TRY IT: Without pictures, return the lines from the one containing "Inventory Search (104, 2255)" through the last line of the data below, exactly.

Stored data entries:
%%
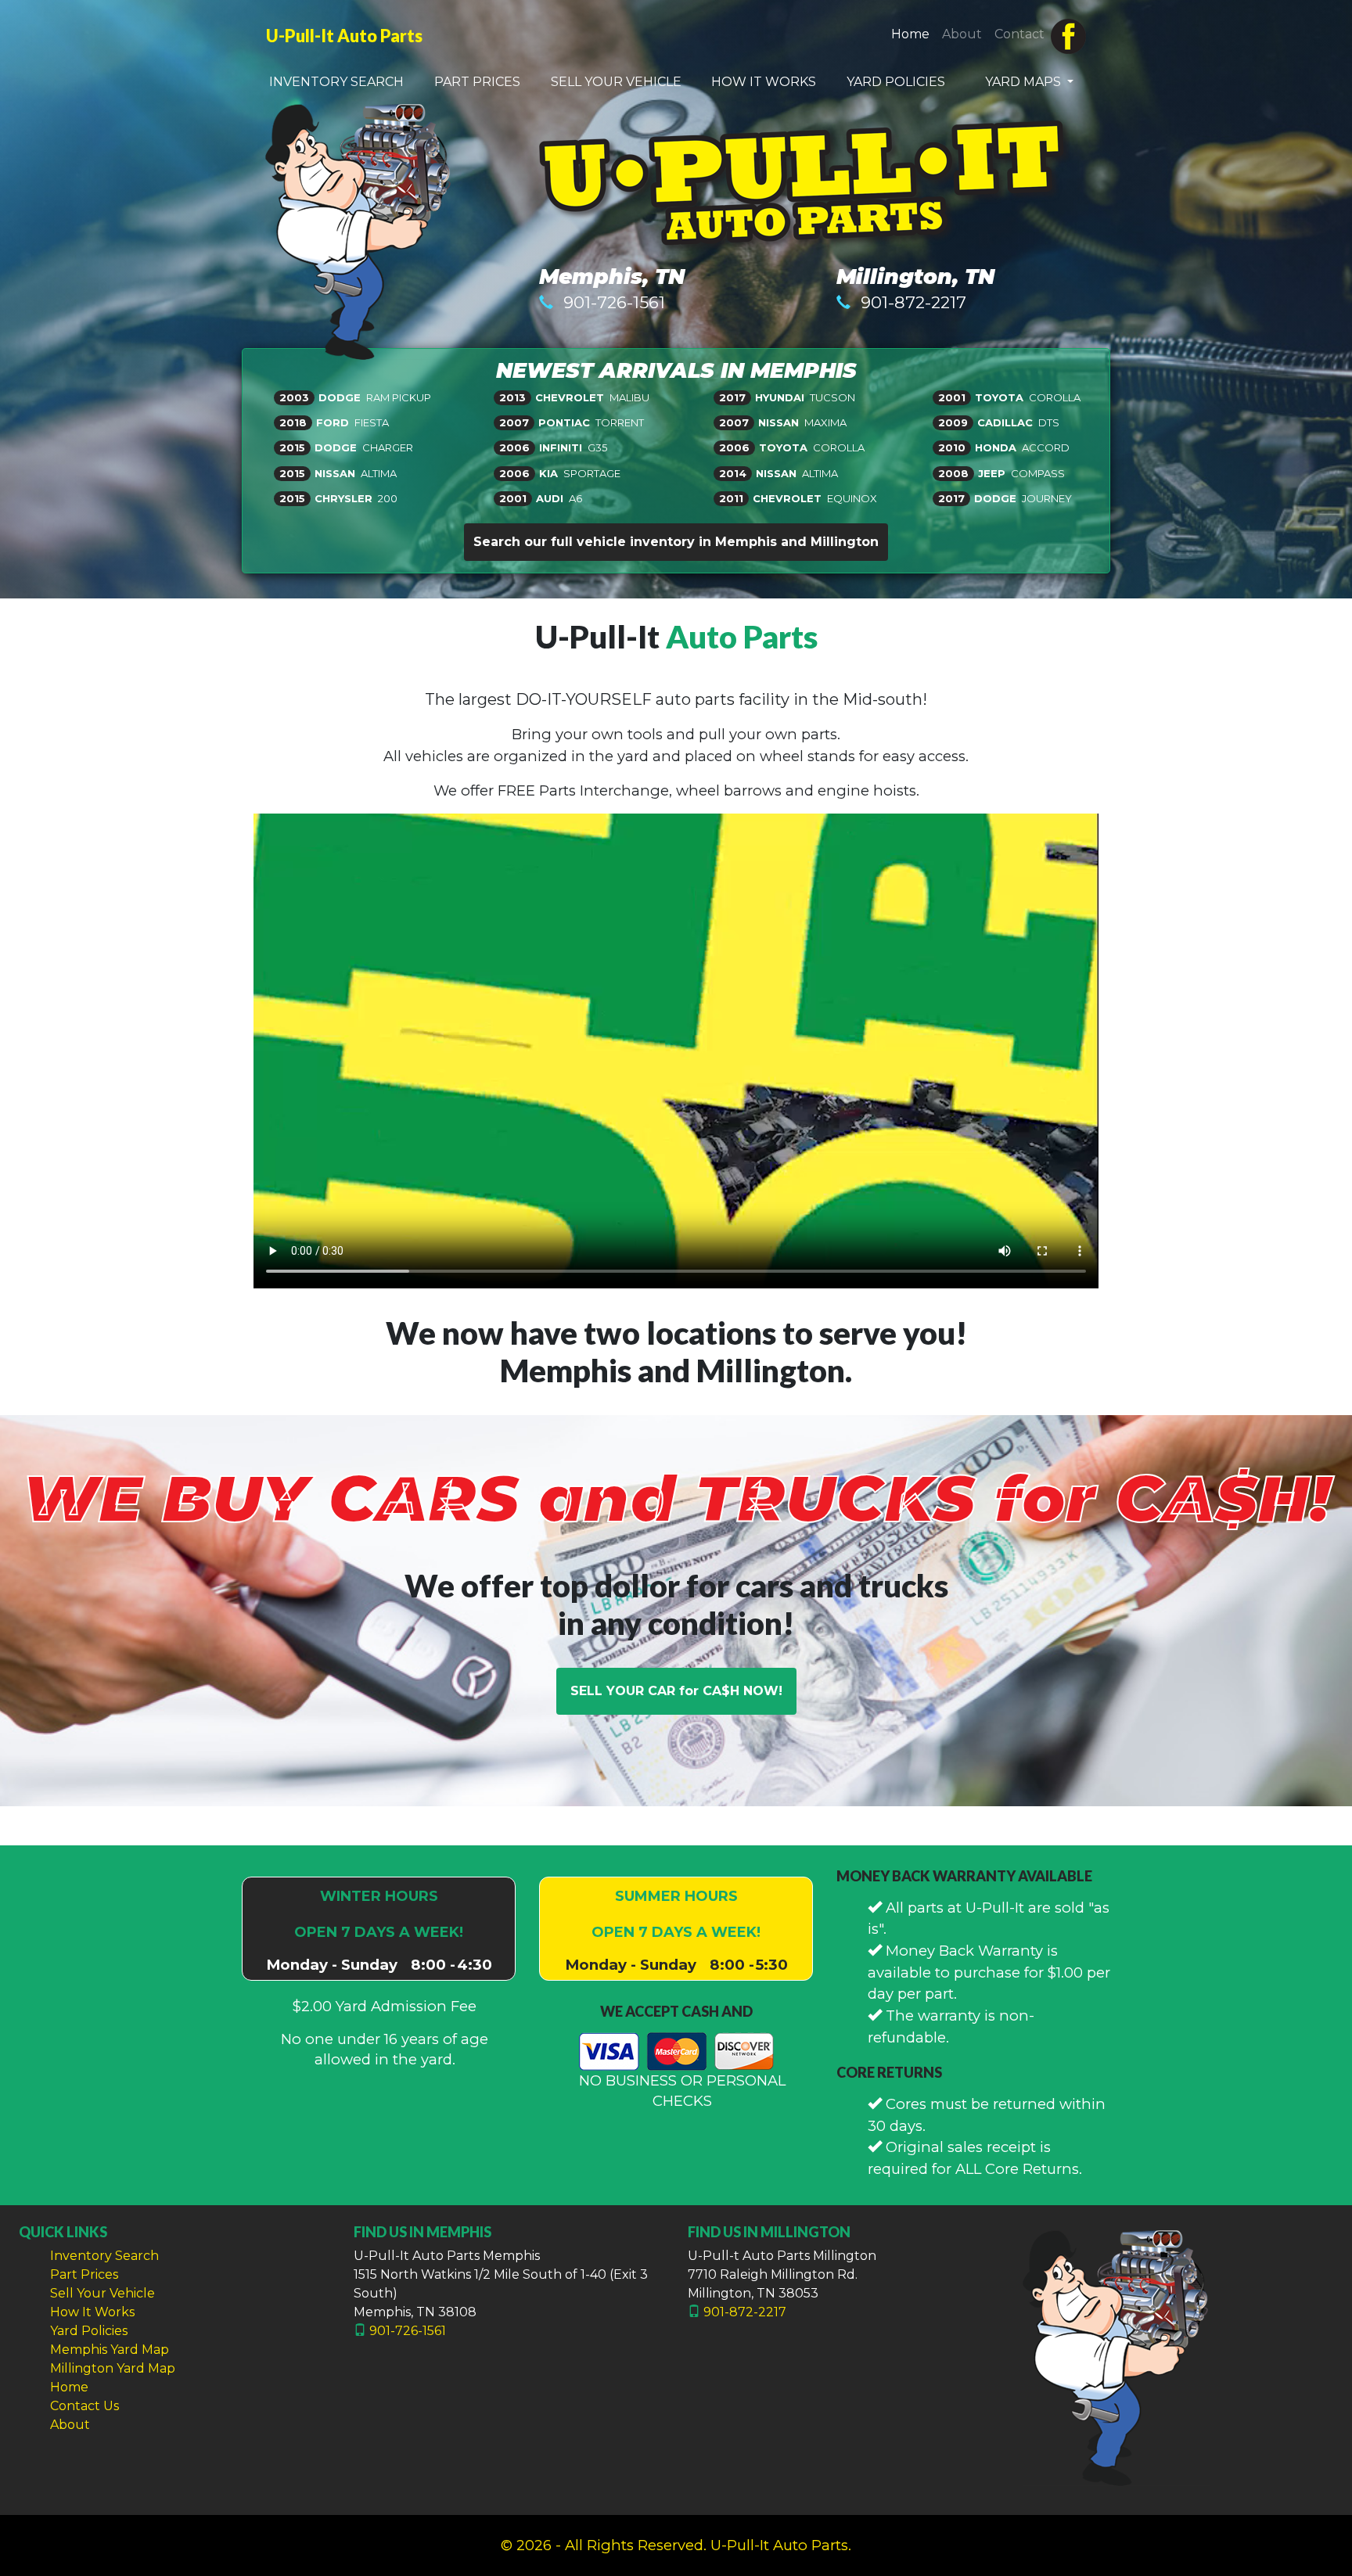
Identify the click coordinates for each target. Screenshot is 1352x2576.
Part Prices (84, 2274)
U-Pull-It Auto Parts (344, 36)
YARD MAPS (1024, 81)
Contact (1019, 34)
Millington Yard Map (112, 2368)
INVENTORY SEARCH (336, 81)
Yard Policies (89, 2330)
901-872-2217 (913, 302)
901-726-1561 (614, 302)
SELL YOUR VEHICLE (616, 81)
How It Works (92, 2312)
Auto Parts (742, 637)
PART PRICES (477, 81)
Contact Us (84, 2405)
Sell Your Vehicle (102, 2293)
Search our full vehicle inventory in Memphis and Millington (676, 541)
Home (913, 34)
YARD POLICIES (896, 81)
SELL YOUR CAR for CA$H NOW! (676, 1690)
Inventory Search (104, 2255)
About (962, 34)
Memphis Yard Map (109, 2349)
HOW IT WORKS (763, 81)
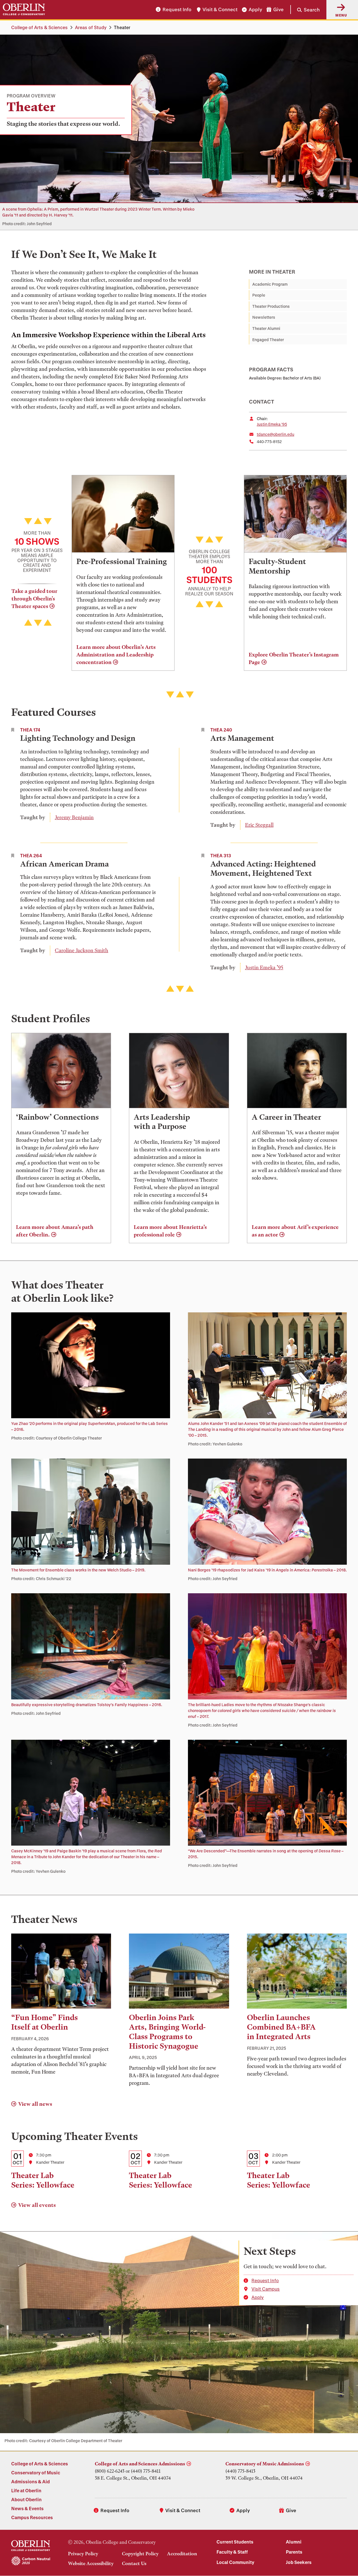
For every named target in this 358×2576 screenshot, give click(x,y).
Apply (255, 9)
%%
THE ANSWER:
Inventory Search (104, 2255)
About (962, 34)
Memphis Yard Map (109, 2349)
HOW IT WORKS (763, 81)
For every named target in this 358×2576 screenshot, give click(x,y).
Apply (255, 9)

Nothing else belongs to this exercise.